(Saved data entries)
----------------------------------------
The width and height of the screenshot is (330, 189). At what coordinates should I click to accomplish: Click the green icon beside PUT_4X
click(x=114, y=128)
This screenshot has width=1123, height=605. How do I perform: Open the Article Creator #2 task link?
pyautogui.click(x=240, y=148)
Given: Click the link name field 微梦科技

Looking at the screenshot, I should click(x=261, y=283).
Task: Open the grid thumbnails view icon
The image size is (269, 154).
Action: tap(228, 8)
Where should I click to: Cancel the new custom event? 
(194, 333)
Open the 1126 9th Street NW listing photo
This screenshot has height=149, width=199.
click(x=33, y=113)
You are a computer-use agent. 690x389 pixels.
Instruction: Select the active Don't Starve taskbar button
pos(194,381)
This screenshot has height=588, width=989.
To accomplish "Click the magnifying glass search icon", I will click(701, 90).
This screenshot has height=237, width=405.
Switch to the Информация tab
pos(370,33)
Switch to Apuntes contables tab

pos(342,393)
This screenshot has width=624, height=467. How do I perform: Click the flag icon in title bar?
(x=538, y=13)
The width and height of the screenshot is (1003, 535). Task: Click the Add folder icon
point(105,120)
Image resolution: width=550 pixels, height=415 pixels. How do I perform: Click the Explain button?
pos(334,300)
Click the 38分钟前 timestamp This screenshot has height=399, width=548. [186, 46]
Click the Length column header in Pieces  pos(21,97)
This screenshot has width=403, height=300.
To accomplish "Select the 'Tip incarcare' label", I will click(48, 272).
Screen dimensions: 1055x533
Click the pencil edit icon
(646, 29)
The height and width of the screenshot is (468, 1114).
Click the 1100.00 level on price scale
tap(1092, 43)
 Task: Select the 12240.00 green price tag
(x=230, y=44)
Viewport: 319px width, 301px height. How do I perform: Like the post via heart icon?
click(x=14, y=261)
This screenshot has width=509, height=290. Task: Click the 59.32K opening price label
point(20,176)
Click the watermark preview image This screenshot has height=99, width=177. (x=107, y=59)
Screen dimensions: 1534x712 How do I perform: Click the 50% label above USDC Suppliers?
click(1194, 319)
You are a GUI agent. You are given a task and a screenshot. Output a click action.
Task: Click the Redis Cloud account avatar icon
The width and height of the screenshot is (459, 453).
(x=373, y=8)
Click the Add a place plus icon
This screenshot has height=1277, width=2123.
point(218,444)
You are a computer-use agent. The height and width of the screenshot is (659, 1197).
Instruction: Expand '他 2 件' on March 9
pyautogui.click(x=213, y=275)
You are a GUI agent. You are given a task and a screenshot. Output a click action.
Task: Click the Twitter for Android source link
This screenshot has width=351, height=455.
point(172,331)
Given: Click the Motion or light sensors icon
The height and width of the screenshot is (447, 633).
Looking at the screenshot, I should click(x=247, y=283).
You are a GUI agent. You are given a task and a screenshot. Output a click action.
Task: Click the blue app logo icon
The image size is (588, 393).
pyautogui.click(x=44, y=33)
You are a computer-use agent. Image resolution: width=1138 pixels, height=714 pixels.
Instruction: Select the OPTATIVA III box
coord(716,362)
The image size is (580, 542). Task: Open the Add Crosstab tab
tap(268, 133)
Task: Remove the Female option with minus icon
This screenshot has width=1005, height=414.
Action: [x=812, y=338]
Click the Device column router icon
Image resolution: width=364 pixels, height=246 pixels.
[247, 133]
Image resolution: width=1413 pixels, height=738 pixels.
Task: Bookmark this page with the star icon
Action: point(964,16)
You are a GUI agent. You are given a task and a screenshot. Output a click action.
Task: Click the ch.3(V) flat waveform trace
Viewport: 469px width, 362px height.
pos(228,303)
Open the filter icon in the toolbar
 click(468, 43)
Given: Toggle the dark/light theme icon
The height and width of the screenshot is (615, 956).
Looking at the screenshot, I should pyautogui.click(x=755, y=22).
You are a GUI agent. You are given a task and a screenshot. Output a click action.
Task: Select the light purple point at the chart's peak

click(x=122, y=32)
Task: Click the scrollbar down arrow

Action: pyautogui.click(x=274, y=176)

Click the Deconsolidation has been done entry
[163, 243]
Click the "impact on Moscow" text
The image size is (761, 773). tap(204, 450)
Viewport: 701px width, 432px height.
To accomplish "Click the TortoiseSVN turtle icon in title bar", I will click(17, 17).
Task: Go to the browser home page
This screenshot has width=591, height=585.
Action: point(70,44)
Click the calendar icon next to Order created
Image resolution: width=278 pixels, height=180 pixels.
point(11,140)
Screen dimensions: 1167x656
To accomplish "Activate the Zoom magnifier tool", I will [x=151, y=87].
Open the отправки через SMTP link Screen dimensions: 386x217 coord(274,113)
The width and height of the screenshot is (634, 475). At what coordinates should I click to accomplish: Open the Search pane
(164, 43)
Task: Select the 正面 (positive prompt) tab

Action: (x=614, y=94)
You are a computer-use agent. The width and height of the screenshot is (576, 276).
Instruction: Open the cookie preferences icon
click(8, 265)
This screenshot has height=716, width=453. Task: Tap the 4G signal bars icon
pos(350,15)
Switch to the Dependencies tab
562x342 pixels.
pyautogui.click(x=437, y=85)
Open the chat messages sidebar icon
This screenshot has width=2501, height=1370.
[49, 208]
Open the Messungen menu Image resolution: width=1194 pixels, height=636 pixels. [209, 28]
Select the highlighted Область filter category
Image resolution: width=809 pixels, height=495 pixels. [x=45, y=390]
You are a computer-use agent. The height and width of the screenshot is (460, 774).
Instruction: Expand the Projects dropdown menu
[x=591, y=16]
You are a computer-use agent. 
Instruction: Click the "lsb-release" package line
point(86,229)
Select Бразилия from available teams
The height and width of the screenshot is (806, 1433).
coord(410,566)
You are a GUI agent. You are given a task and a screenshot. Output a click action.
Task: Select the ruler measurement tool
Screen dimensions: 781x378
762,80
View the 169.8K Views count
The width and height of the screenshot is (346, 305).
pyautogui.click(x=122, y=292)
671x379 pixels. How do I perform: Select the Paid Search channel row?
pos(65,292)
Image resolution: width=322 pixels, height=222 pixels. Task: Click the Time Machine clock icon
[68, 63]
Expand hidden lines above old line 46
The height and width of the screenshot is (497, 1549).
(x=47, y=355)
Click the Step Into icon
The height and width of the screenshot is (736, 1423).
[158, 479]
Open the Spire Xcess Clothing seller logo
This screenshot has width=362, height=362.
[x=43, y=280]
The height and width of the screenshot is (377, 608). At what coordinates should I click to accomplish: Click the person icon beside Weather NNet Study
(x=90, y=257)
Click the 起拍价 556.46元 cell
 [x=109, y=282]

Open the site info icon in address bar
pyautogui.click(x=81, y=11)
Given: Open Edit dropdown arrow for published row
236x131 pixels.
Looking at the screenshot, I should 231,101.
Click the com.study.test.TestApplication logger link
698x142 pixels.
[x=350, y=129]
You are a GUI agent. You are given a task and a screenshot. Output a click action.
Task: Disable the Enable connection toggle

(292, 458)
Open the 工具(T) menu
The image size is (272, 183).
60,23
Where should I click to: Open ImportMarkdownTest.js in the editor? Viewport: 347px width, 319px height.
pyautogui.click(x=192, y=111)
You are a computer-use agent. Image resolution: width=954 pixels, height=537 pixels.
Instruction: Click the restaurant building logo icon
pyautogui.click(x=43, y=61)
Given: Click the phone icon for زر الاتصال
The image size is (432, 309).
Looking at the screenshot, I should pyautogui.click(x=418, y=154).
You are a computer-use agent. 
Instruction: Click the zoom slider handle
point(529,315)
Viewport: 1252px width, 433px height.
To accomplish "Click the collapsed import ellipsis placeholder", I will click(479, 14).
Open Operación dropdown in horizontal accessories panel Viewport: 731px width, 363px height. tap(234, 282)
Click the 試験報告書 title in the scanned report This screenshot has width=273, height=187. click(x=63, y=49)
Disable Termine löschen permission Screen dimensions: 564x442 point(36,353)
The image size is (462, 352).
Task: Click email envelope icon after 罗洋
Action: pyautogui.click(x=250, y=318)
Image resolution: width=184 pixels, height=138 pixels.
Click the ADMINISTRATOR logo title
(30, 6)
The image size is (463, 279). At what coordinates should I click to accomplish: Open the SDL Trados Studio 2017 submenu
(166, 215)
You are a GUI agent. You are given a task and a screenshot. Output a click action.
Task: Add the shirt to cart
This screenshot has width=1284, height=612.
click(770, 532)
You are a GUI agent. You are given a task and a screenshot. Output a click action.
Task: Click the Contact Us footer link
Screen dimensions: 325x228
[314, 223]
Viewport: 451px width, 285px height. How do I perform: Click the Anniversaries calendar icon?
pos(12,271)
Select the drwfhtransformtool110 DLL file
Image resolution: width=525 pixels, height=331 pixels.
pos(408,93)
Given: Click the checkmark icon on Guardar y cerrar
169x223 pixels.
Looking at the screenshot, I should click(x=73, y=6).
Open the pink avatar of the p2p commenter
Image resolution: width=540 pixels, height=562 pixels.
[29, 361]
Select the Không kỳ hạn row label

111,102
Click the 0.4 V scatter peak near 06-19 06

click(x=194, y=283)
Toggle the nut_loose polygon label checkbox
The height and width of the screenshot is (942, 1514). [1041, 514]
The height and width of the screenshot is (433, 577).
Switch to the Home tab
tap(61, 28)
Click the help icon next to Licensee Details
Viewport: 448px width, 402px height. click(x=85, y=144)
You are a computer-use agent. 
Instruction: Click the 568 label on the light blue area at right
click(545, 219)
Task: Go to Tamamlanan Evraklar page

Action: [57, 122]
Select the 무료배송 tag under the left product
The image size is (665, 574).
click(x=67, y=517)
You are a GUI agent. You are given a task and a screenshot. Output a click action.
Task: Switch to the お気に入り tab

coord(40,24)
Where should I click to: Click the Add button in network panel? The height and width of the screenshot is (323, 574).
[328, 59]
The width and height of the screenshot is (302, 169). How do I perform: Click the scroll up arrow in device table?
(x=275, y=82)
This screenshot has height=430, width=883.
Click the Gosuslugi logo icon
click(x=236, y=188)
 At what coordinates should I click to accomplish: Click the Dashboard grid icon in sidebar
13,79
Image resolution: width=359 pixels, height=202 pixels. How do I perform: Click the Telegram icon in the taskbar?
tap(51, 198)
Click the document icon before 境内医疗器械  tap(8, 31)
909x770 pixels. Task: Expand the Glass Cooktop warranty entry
----------------------------------------
■ **Task prompt**
Wherever the string "column" occurs in the records, copy the line it is in.

■ **Result of this task**
Click the Length column header in Pieces  pos(21,97)
Click the Device column router icon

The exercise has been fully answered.